As a small business owner, you might be wondering if you have the ability to write off your health insurance premiums as a tax deduction. Are health insurance premiums tax deductible? is the core question here. Let’s explore the different options you have regarding your health insurance premiums and how to properly deduct them to avoid an audit.
First, realize that not all health insurance programs are the same, and not all can be deducted in the same way, if at all. As a small business owner, many of you are paying for your own health insurance premiums, and generally when you pay for your own premiums, you can write-off those expenses.
Research your state’s income tax laws to better understand your responsibilities, but the best way to be sure of your tax responsibilities and the deductions that you’re eligible for is to seek the advice of a professional CPA. That way, you’re in good hands, and you know that you’re receiving advice from a professional. Having a CPA in your corner will help you to make wise financial decisions all year, as well as ensuring that you’re going about your deductions correctly and legally.
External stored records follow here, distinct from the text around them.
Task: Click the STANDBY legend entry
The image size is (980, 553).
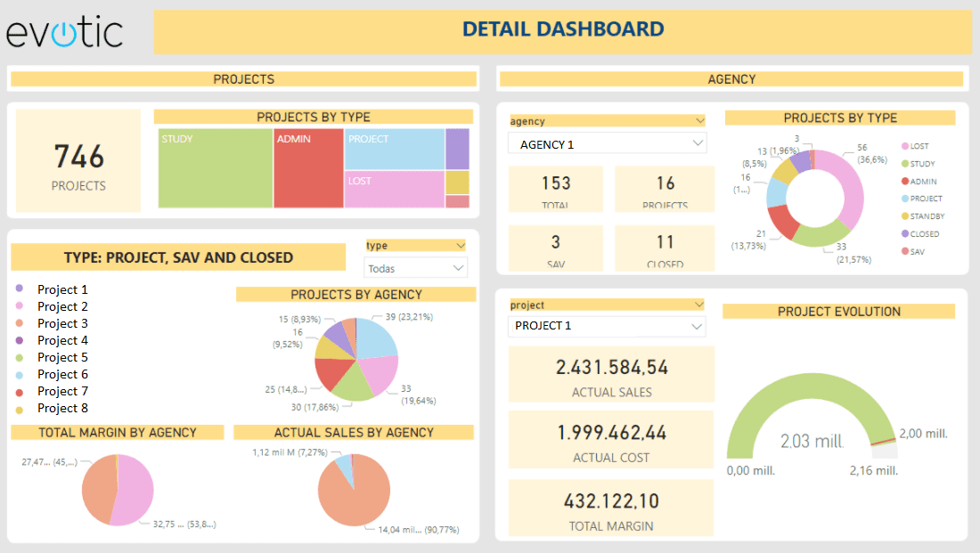Action: coord(927,216)
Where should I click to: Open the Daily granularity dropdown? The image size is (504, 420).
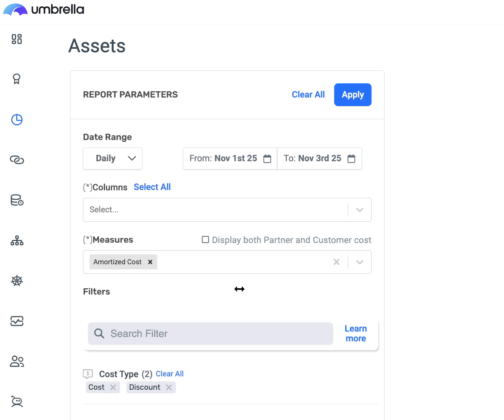pyautogui.click(x=112, y=158)
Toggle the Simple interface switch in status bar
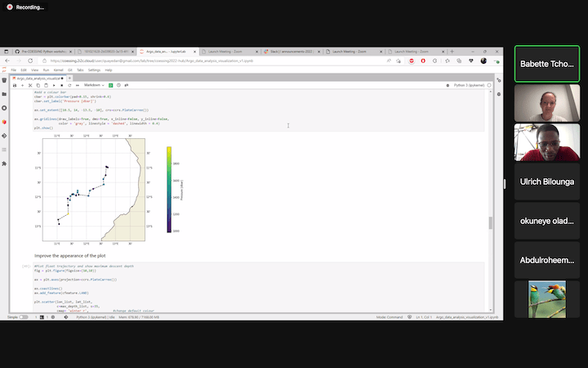Viewport: 588px width, 368px height. (24, 316)
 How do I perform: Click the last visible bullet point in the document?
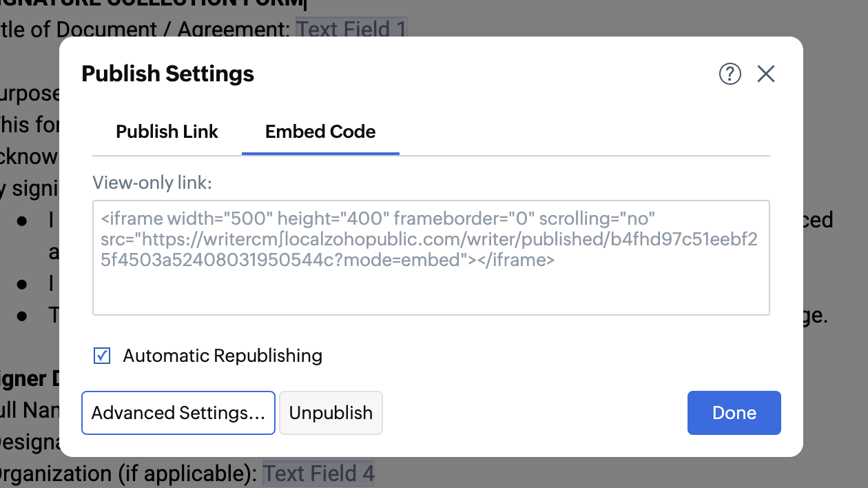(23, 316)
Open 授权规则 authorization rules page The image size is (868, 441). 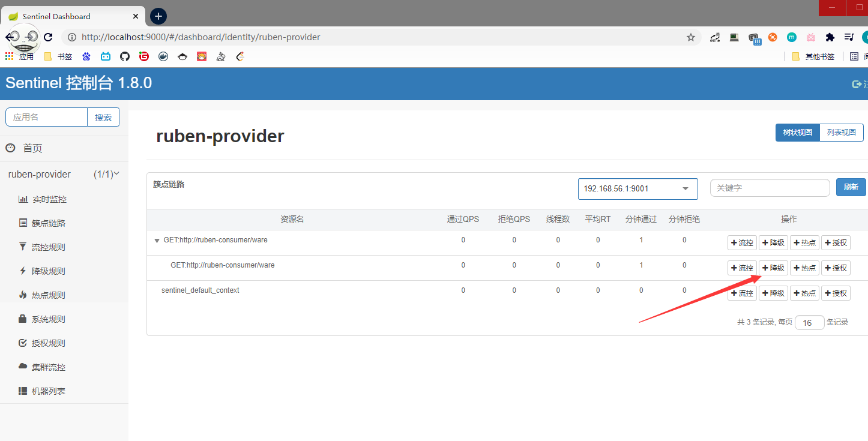tap(48, 343)
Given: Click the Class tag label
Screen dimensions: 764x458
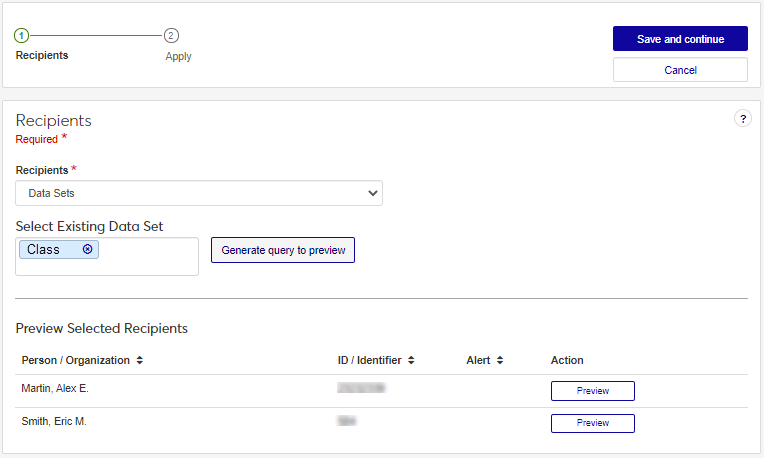Looking at the screenshot, I should [x=44, y=249].
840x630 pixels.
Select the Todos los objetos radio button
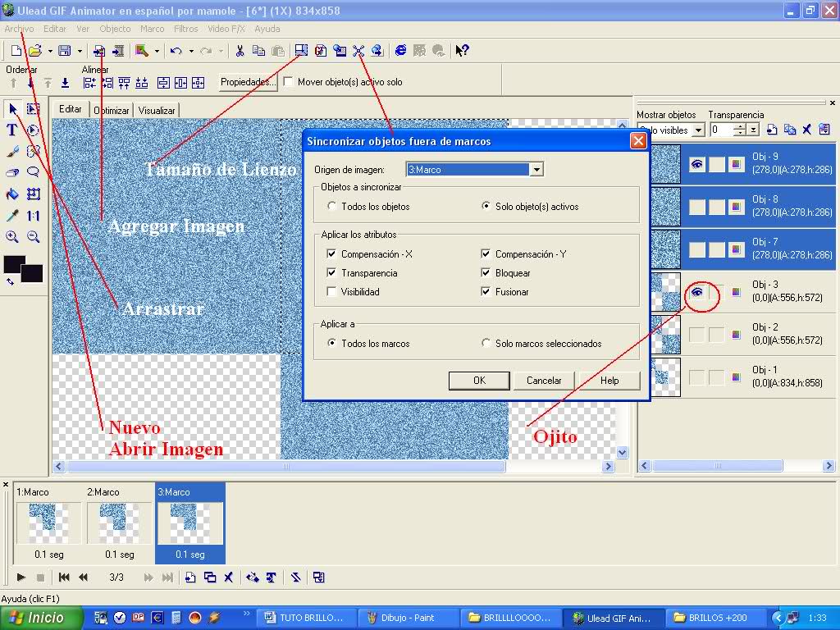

For now, let’s look at some examples regarding the deductibility of health insurance premiums, along with general advice on these tax situations.
Are Out-of-Pocket Premiums Tax Deductible?: Yes.
If you’re self-employed as a small business owner, your health insurance premiums are likely deductible; however, certain conditions apply. When asking, ‘are health insurance premiums tax deductible,’ you need to be aware of your eligibilities and payment methods for your premiums.
If you are not eligible for coverage through other means, like your spouse or partner’s employer-provided insurance, and you pay your own premiums out of pocket, you may be able to write off these expenses.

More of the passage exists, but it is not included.